Data to use
________
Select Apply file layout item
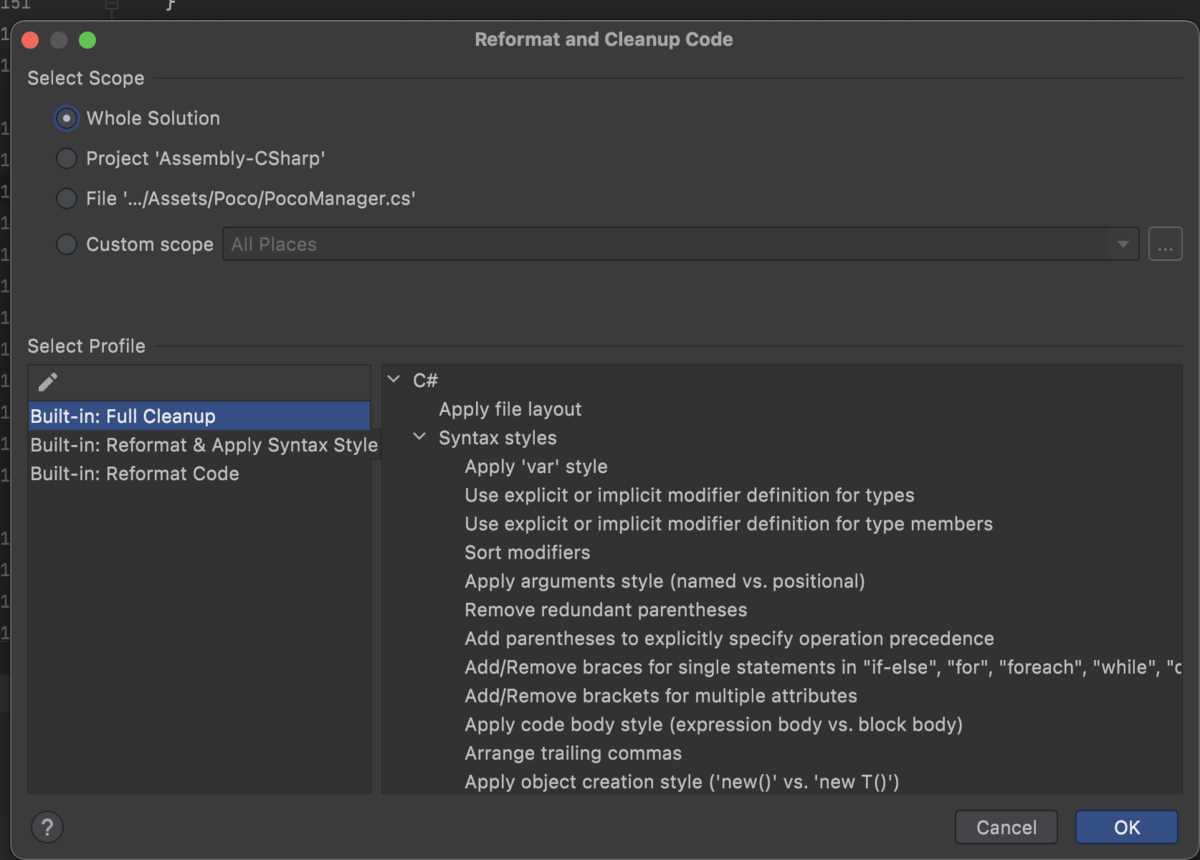(x=510, y=409)
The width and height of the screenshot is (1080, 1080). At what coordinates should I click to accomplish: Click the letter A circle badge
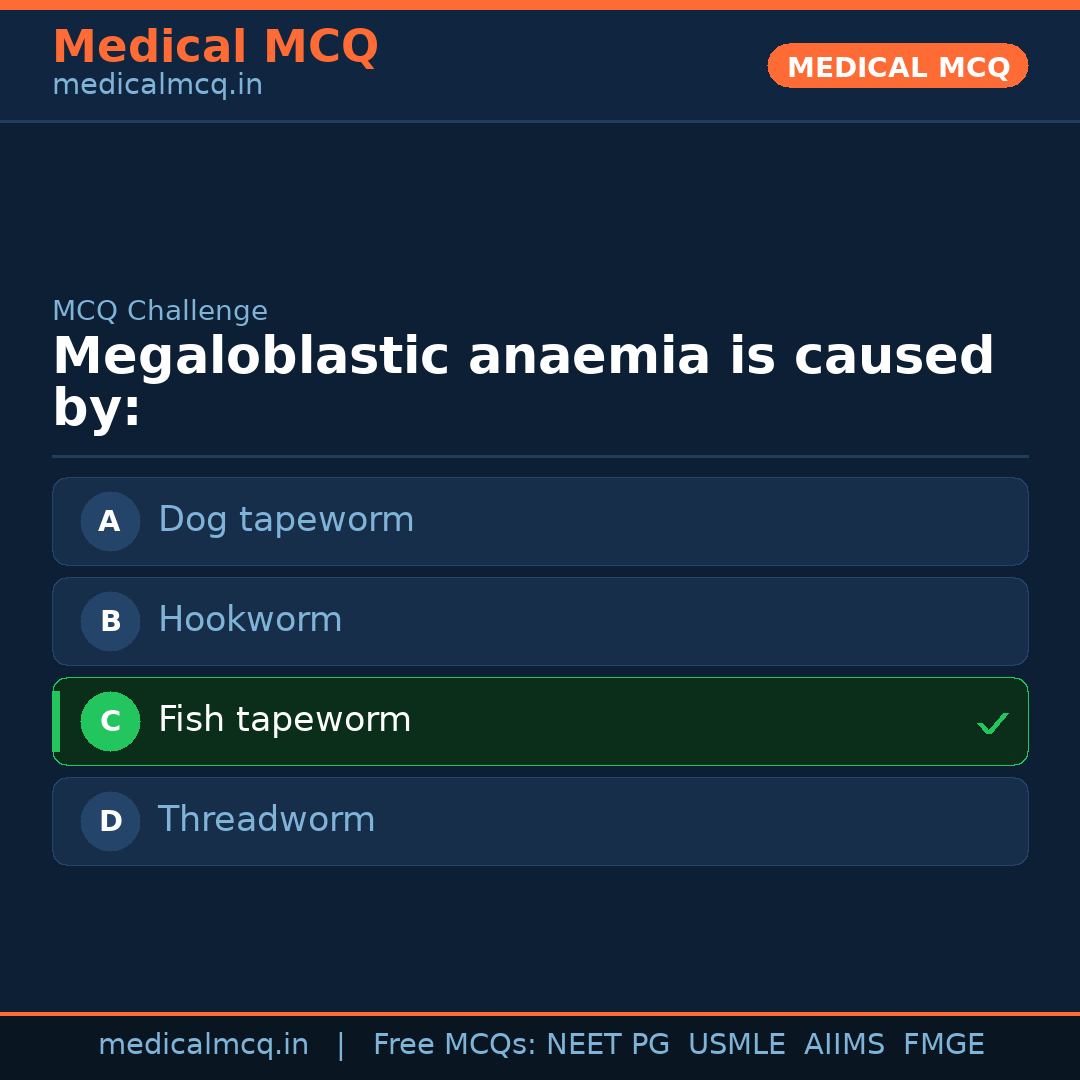click(110, 521)
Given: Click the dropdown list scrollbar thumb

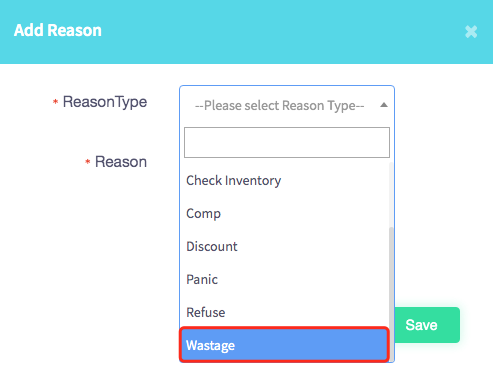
________
Exercise directions
Your answer should copy the listing word for word, with no pictures in it.

Result of this task
Select Apply file layout item
(x=510, y=409)
The width and height of the screenshot is (1080, 1080). At what coordinates should I click to accomplish: Click the letter A circle badge
click(110, 521)
Given: Click the dropdown list scrollbar thumb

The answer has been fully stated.